A nurse is caring for a client at risk of developing pressure ulcers. Which of the following is an intrinsic risk factor that contributes to this increased risk?
- A. Shearing
- B. Friction
- C. Impaired tissue perfusion
- D. Pressure
Correct Answer: C
Rationale: Impaired tissue perfusion is an intrinsic risk factor because it originates within the body, affecting blood flow and tissue oxygenation, which can lead to pressure ulcer development. Shearing, friction, and pressure are extrinsic factors as they are external forces acting on the skin.
The nurse works with elderly clients. The nurse should recognize which of the following are physical changes associated with the aging client? Select all that apply.
- A. Pronounced wrinkles on the face
- B. Decreased size of the nose and ears
- C. Increased growth of facial hair
- D. Neck wrinkles
- E. Increased height
Correct Answer: A, C, D
Rationale: Aging causes pronounced wrinkles on the face and neck and increased facial hair due to hormonal changes. Nose and ears enlarge, and height decreases due to spinal compression.

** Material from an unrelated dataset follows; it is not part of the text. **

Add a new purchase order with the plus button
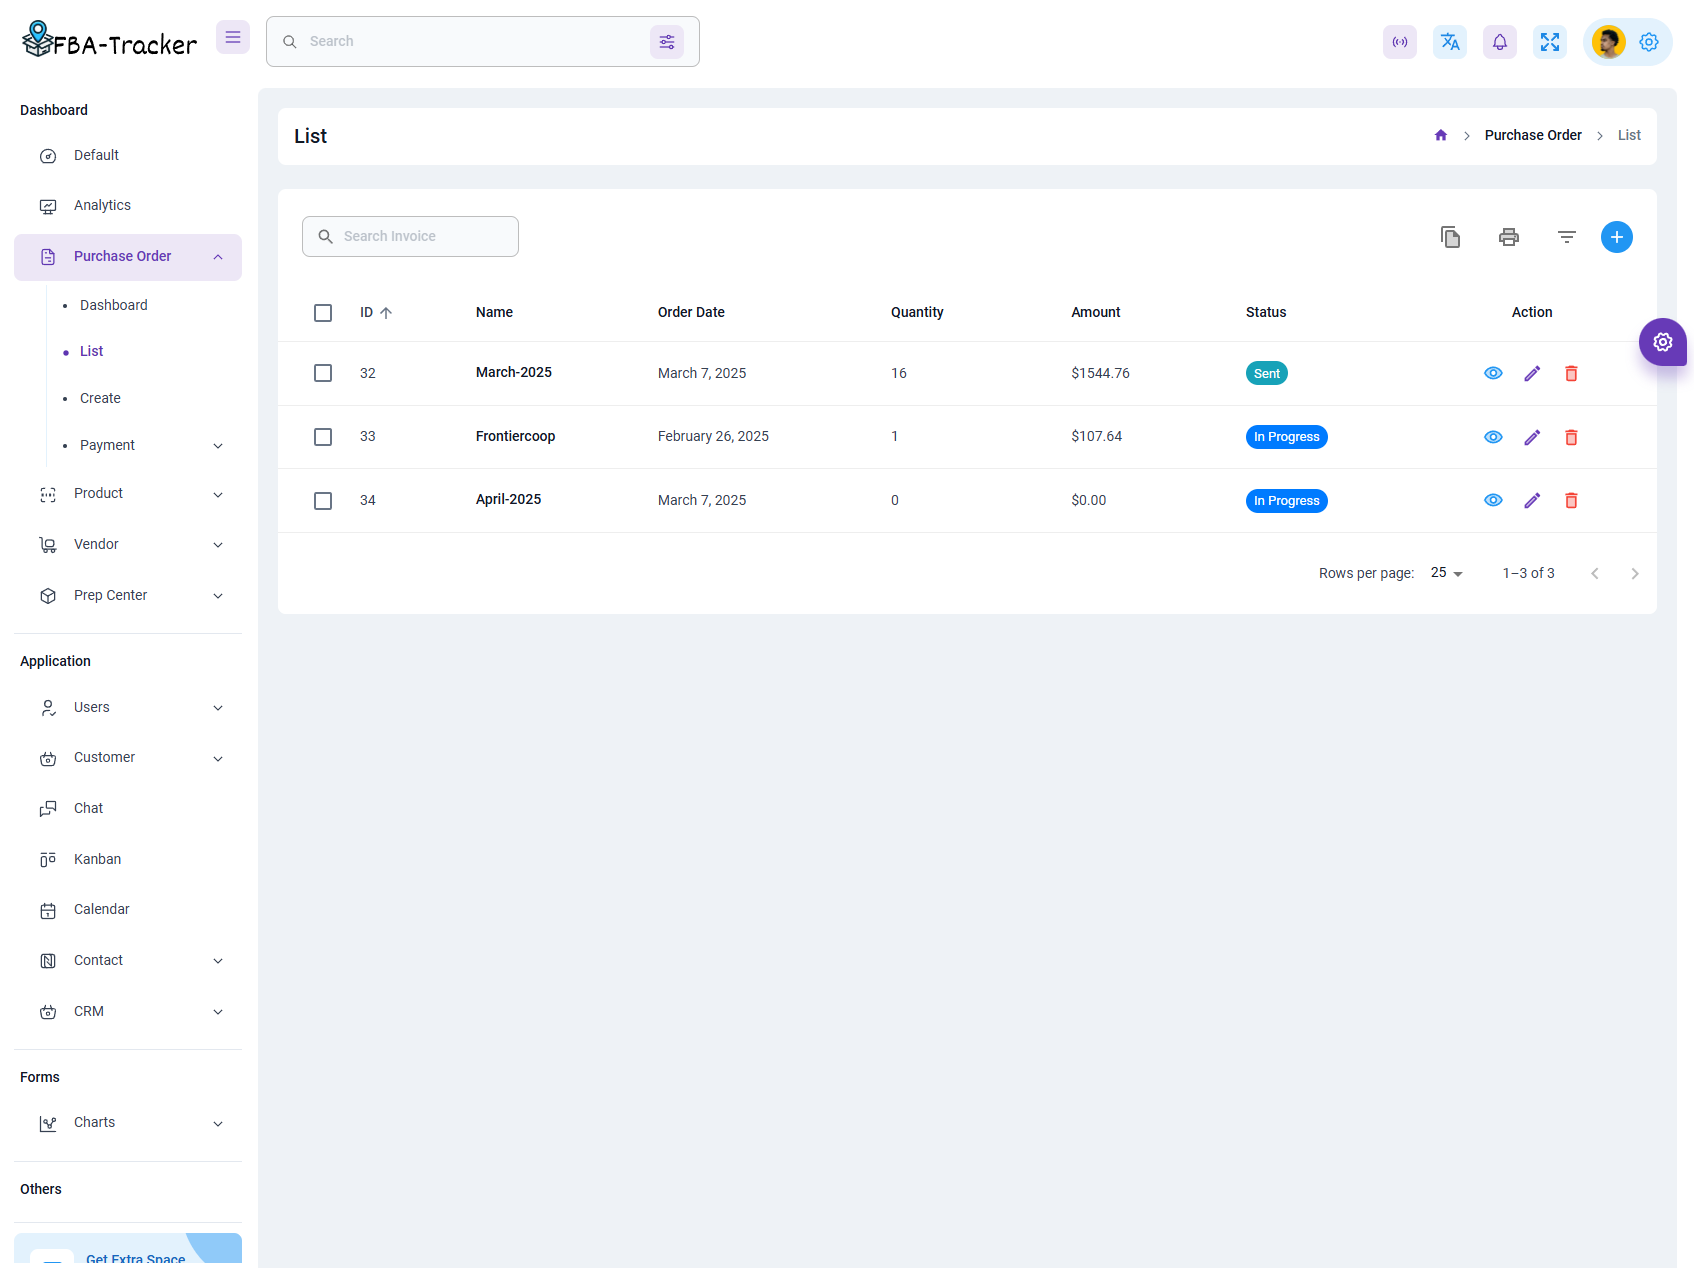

The nurse cares for a 29-year-old male in the emergency department (ED)
Item 2 of 6
Nurses' Note
Vital Signs
Assessment
2115: Client brought by emergency medical services (EMS) for a thermal burn injury while setting up a fire outside. His right arm caught fire as some of the lighter fluid he used was on his sweater. The fire then spread to his back and part of his chest. The client has sustained full- thickness burns to his right hand and entire arm. Deep partial thickness burns were observed to his right torso and entire back. The client arrives screaming in pain rating it as 9 on a scale of 0 (no pain) to 10 (severe pain). He endorses no pain in his right arm or hand, stating it feels 'numb.' EMS started a 16-gauge peripheral vascular access device in the left antecubital space.
Based on the client's injuries, the client has sustained a ..........total body surface area burn.
- A. 18%
- B. 27%
- C. 36%
Correct Answer: C
Rationale: Using the rule of nines: right arm (9%), right hand (1%), right torso (9%), back (18%) = 9 + 1 + 9 + 18 = 37% (closest to 36% in options).